CHALLENGE: Format all of the material below as a numbered list, leaving out the blank lines.

ENTRIES PROVIDED:
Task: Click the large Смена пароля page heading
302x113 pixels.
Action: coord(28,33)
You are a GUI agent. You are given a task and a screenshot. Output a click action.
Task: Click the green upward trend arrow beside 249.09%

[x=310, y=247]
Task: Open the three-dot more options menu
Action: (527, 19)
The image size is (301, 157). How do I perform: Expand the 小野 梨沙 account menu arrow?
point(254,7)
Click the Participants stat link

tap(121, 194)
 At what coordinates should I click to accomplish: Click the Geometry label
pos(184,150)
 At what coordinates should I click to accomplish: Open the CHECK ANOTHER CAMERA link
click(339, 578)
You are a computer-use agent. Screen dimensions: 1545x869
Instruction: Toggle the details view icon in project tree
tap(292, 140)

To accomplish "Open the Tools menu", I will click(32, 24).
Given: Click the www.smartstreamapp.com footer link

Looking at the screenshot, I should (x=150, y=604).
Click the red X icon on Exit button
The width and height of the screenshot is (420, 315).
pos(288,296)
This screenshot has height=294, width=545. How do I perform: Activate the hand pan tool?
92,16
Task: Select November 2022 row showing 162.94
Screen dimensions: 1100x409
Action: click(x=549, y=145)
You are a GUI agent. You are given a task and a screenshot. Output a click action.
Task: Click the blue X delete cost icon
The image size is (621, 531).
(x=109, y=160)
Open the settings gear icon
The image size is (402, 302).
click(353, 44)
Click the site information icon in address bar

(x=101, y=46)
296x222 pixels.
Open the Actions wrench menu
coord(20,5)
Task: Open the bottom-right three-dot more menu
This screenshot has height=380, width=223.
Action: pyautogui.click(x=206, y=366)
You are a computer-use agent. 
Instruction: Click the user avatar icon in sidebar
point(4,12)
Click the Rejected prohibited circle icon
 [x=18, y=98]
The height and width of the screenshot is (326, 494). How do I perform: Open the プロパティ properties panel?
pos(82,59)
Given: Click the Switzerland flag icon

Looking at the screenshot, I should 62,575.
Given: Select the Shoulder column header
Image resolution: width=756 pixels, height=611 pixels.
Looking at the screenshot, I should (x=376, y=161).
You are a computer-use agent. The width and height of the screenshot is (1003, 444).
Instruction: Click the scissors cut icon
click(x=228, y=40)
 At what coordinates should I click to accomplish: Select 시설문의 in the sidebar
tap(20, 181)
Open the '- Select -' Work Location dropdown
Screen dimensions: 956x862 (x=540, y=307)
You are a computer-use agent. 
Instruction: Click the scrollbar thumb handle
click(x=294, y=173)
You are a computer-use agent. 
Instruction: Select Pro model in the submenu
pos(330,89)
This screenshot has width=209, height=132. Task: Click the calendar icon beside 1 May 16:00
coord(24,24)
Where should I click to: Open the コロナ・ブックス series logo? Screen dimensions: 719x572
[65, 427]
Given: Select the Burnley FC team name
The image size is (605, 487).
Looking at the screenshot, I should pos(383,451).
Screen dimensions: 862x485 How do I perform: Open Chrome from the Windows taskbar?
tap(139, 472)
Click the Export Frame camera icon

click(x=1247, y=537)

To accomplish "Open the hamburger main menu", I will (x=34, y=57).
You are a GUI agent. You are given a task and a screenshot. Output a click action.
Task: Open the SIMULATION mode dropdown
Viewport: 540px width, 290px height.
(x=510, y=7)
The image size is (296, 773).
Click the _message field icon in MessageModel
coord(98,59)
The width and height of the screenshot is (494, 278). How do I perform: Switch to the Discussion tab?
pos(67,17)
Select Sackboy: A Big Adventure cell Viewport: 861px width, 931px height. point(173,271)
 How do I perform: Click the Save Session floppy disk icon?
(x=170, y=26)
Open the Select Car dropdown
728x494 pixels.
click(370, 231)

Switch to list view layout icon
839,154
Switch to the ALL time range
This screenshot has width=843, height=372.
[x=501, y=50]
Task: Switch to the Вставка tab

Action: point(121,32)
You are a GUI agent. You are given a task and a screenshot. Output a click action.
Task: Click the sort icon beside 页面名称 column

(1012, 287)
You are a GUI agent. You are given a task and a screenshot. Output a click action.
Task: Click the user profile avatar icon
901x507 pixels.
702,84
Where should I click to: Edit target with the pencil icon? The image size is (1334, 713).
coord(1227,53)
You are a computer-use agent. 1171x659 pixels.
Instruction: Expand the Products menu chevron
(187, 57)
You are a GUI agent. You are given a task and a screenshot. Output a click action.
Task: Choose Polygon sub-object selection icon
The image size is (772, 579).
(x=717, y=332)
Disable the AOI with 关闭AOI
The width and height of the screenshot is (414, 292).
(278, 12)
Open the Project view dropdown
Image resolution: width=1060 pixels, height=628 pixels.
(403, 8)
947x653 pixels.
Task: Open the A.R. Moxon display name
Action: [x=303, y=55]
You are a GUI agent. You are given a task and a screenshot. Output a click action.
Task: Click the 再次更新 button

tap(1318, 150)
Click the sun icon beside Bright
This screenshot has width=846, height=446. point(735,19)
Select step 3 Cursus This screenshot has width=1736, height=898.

TASK ANSWER:
1. Task: Click the large Смена пароля page heading
2. 302x113 pixels.
3. Action: coord(28,33)
4. You are a GUI agent. You are given a task and a screenshot. Output a click action.
5. Task: Click the green upward trend arrow beside 249.09%
6. [x=310, y=247]
7. Task: Open the three-dot more options menu
8. Action: (527, 19)
9. The image size is (301, 157). How do I perform: Expand the 小野 梨沙 account menu arrow?
10. point(254,7)
11. Click the Participants stat link
12. tap(121, 194)
13.  At what coordinates should I click to accomplish: Click the Geometry label
14. pos(184,150)
15.  At what coordinates should I click to accomplish: Open the CHECK ANOTHER CAMERA link
16. click(339, 578)
17. You are a computer-use agent. Screen dimensions: 1545x869
18. Instruction: Toggle the details view icon in project tree
19. tap(292, 140)
20. To accomplish "Open the Tools menu", I will click(32, 24).
21. Given: Click the www.smartstreamapp.com footer link
22. Looking at the screenshot, I should (x=150, y=604).
23. Click the red X icon on Exit button
24. The width and height of the screenshot is (420, 315).
25. pos(288,296)
26. This screenshot has height=294, width=545. How do I perform: Activate the hand pan tool?
27. 92,16
28. Task: Select November 2022 row showing 162.94
29. Screen dimensions: 1100x409
30. Action: click(x=549, y=145)
31. You are a GUI agent. You are given a task and a screenshot. Output a click action.
32. Task: Click the blue X delete cost icon
33. The image size is (621, 531).
34. (x=109, y=160)
35. Open the settings gear icon
36. The image size is (402, 302).
37. click(353, 44)
38. Click the site information icon in address bar
39. (x=101, y=46)
40. 296x222 pixels.
41. Open the Actions wrench menu
42. coord(20,5)
43. Task: Open the bottom-right three-dot more menu
44. This screenshot has height=380, width=223.
45. Action: pyautogui.click(x=206, y=366)
46. You are a computer-use agent. 
47. Instruction: Click the user avatar icon in sidebar
48. point(4,12)
49. Click the Rejected prohibited circle icon
50.  [x=18, y=98]
51. The height and width of the screenshot is (326, 494). How do I perform: Open the プロパティ properties panel?
52. pos(82,59)
53. Given: Click the Switzerland flag icon
54. Looking at the screenshot, I should 62,575.
55. Given: Select the Shoulder column header
56. Image resolution: width=756 pixels, height=611 pixels.
57. Looking at the screenshot, I should (x=376, y=161).
58. You are a computer-use agent. The width and height of the screenshot is (1003, 444).
59. Instruction: Click the scissors cut icon
60. click(x=228, y=40)
61.  At what coordinates should I click to accomplish: Select 시설문의 in the sidebar
62. tap(20, 181)
63. Open the '- Select -' Work Location dropdown
64. Screen dimensions: 956x862 (x=540, y=307)
65. You are a computer-use agent. 
66. Instruction: Click the scrollbar thumb handle
67. click(x=294, y=173)
68. You are a computer-use agent. 
69. Instruction: Select Pro model in the submenu
70. pos(330,89)
71. This screenshot has width=209, height=132. Task: Click the calendar icon beside 1 May 16:00
72. coord(24,24)
73. Where should I click to: Open the コロナ・ブックス series logo? Screen dimensions: 719x572
74. [65, 427]
75. Given: Select the Burnley FC team name
76. The image size is (605, 487).
77. Looking at the screenshot, I should pos(383,451).
78. Screen dimensions: 862x485 How do I perform: Open Chrome from the Windows taskbar?
79. tap(139, 472)
80. Click the Export Frame camera icon
81. click(x=1247, y=537)
82. To accomplish "Open the hamburger main menu", I will (x=34, y=57).
83. You are a GUI agent. You are given a task and a screenshot. Output a click action.
84. Task: Open the SIMULATION mode dropdown
85. Viewport: 540px width, 290px height.
86. (x=510, y=7)
87. The image size is (296, 773).
88. Click the _message field icon in MessageModel
89. coord(98,59)
90. The width and height of the screenshot is (494, 278). How do I perform: Switch to the Discussion tab?
91. pos(67,17)
92. Select Sackboy: A Big Adventure cell Viewport: 861px width, 931px height. point(173,271)
93.  How do I perform: Click the Save Session floppy disk icon?
94. (x=170, y=26)
95. Open the Select Car dropdown
96. 728x494 pixels.
97. click(370, 231)
98. Switch to list view layout icon
99. 839,154
100. Switch to the ALL time range
101. This screenshot has width=843, height=372.
102. [x=501, y=50]
103. Task: Switch to the Вставка tab
104. Action: point(121,32)
105. You are a GUI agent. You are given a task and a screenshot. Output a click action.
106. Task: Click the sort icon beside 页面名称 column
107. (1012, 287)
108. You are a GUI agent. You are given a task and a screenshot. Output a click action.
109. Task: Click the user profile avatar icon
110. 901x507 pixels.
111. 702,84
112. Where should I click to: Edit target with the pencil icon? The image size is (1334, 713).
113. coord(1227,53)
114. You are a computer-use agent. 1171x659 pixels.
115. Instruction: Expand the Products menu chevron
116. (187, 57)
117. You are a GUI agent. You are given a task and a screenshot. Output a click action.
118. Task: Choose Polygon sub-object selection icon
119. The image size is (772, 579).
120. (x=717, y=332)
121. Disable the AOI with 关闭AOI
122. The width and height of the screenshot is (414, 292).
123. (278, 12)
124. Open the Project view dropdown
125. Image resolution: width=1060 pixels, height=628 pixels.
126. (403, 8)
127. 947x653 pixels.
128. Task: Open the A.R. Moxon display name
129. Action: [x=303, y=55]
130. You are a GUI agent. You are given a task and a screenshot. Output a click action.
131. Task: Click the 再次更新 button
132. tap(1318, 150)
133. Click the sun icon beside Bright
134. This screenshot has width=846, height=446. point(735,19)
135. Select step 3 Cursus This screenshot has width=1736, height=898.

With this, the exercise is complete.